Compare different endowment plans
Once you’ve decided on the type of endowment plan, it’s time to compare different policies. Some factors to consider include:
- The insurer: Choosing a reputable and financially stable insurer is essential. Check their credit rating with an independent agency like Standard & Poor’s or Moody’s.
- The policy benefits: Make sure the policy covers what you need.
- The premiums: Premiums can vary significantly from one insurer to another. Get quotes from at least three different companies before making a decision.
- The investment returns: If you’re investing in a whole-life plan, find out what sort of return on investment you can expect.
Choose the right rider
Riders are supplemental features that you can add to your endowment plan. They can provide additional protection or benefits but will also increase your premiums.
Some familiar riders include:
- Critical illness rider: This pays out a lump sum if you’re diagnosed with a specified critical illness.
- Hospitalisation rider: This covers the cost of hospitalisation due to an accident or sickness.
- Disability income rider: This provides an income if you cannot work due to a disability.
Purchase the policy
Once you’ve compared different policies and chosen the right one, it’s time to purchase the policy. You can do this through an insurance agent or broker or directly from the insurer.

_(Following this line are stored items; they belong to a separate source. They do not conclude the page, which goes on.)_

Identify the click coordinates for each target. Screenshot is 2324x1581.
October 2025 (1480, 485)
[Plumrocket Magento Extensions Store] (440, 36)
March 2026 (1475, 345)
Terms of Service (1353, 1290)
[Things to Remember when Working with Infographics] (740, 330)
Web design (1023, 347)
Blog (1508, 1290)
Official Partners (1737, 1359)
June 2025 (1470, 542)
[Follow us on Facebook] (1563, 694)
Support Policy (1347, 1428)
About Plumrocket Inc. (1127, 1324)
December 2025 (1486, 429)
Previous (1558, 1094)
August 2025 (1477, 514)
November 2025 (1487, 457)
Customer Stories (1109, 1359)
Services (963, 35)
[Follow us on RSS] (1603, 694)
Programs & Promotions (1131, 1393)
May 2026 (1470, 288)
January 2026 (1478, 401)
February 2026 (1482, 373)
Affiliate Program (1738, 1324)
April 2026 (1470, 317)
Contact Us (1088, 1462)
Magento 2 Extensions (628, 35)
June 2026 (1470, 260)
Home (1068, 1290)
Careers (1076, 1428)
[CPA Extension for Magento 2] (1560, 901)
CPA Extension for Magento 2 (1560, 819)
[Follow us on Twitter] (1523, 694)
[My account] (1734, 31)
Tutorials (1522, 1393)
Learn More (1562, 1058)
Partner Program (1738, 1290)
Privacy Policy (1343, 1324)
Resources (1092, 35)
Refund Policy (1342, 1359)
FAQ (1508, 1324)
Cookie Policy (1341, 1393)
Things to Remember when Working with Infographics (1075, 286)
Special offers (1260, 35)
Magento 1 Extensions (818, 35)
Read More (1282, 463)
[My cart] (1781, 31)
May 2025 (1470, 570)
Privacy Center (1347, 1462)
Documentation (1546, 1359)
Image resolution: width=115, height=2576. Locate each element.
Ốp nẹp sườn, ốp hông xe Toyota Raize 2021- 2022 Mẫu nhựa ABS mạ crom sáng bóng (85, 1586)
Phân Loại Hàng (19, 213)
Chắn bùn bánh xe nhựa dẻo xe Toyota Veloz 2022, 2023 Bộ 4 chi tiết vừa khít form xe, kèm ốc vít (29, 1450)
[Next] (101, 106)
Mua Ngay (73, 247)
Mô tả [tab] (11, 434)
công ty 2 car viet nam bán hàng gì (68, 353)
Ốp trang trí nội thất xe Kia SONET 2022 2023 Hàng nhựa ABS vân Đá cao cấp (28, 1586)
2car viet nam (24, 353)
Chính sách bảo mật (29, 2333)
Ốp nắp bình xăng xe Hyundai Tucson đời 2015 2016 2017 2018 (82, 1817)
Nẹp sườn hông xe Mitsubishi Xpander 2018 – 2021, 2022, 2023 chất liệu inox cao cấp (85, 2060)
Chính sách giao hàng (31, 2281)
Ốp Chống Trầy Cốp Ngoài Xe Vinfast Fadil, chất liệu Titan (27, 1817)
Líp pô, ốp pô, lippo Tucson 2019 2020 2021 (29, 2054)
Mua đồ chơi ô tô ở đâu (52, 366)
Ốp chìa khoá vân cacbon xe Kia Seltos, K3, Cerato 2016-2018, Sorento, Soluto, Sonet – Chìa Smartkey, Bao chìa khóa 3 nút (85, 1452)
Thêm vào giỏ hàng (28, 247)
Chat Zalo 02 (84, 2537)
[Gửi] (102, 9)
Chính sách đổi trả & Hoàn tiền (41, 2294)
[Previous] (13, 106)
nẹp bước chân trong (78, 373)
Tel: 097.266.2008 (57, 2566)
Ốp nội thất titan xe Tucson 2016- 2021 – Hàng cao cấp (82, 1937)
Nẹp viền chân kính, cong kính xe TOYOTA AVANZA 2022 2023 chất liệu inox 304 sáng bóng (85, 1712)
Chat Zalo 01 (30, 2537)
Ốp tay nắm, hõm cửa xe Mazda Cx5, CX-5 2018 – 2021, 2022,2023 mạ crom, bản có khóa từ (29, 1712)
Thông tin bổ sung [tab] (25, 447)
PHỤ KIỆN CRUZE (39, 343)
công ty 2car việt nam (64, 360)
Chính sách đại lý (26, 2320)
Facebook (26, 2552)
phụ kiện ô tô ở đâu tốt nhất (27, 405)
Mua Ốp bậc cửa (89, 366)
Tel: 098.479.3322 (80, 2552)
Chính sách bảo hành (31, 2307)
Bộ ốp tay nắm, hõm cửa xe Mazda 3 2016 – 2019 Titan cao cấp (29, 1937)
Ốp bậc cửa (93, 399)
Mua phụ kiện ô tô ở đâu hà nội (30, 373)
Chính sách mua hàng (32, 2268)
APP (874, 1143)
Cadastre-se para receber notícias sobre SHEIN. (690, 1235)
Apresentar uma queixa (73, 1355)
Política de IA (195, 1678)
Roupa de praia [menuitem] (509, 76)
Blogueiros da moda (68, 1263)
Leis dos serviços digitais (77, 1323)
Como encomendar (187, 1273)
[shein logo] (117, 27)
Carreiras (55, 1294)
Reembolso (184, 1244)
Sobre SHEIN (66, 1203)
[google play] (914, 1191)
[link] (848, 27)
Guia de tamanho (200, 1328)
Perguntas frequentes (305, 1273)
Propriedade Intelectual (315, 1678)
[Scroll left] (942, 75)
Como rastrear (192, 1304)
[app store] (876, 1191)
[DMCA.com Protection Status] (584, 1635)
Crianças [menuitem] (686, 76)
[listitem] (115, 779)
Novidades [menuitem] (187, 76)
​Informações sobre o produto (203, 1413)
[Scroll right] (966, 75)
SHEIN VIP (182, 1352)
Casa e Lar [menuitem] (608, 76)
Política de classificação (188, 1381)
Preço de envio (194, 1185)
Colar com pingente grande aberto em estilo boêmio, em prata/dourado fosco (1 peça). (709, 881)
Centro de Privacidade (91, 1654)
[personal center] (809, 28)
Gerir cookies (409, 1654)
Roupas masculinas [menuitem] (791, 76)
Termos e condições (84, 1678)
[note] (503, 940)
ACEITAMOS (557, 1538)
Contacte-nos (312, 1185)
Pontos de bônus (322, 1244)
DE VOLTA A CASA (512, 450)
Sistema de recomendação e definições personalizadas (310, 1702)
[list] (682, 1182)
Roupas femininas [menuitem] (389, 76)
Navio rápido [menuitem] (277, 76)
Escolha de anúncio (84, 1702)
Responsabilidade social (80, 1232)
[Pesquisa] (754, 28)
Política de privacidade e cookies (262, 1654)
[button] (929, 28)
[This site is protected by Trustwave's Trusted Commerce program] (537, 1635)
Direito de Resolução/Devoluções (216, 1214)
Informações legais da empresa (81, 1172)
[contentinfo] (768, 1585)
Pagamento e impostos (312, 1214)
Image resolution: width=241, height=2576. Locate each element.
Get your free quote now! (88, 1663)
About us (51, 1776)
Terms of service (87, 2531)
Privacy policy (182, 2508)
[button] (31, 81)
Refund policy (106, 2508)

Be sure to read the fine print before signing any documents. And remember, you can always cancel the policy if you change your mind within the free-look period (usually 14 days).
Benefits of investing in an endowment plan
Financial protection is the most crucial reason to invest in an endowment plan. In the event of your untimely death, the policy will pay out a lump sum to your loved ones. It can help them cover funeral costs, outstanding debts, and daily living expenses.
Investing in an endowment plan can also provide some tax benefits. The premiums you pay are usually eligible for a tax deduction, and the growth of your savings is tax-deferred, which means you won’t have to pay any taxes on the money until you withdraw it.
In addition to an endowment plan’s financial protection, it also provides a death benefit. It is a lump sum payout given to your beneficiary in the event of your death. The death benefit can cover funeral costs, outstanding debts, or any other expenses your loved ones may have.
Risks of endowment plans
Market risk is one of the most significant risks of investing in an endowment plan, which is the risk that the value of your investment will go down due to market conditions. For example, if you’ve invested in a whole-life policy with an investment component, the value of your policy could decrease if the stock market crashes.
Another risk you must consider is the possibility of a lapse in your policy, which can happen if you miss too many premium payments or if your circumstances change and you no longer need the coverage. If your policy lapses, you could lose all the money you’ve paid in premiums and any growth in your investment.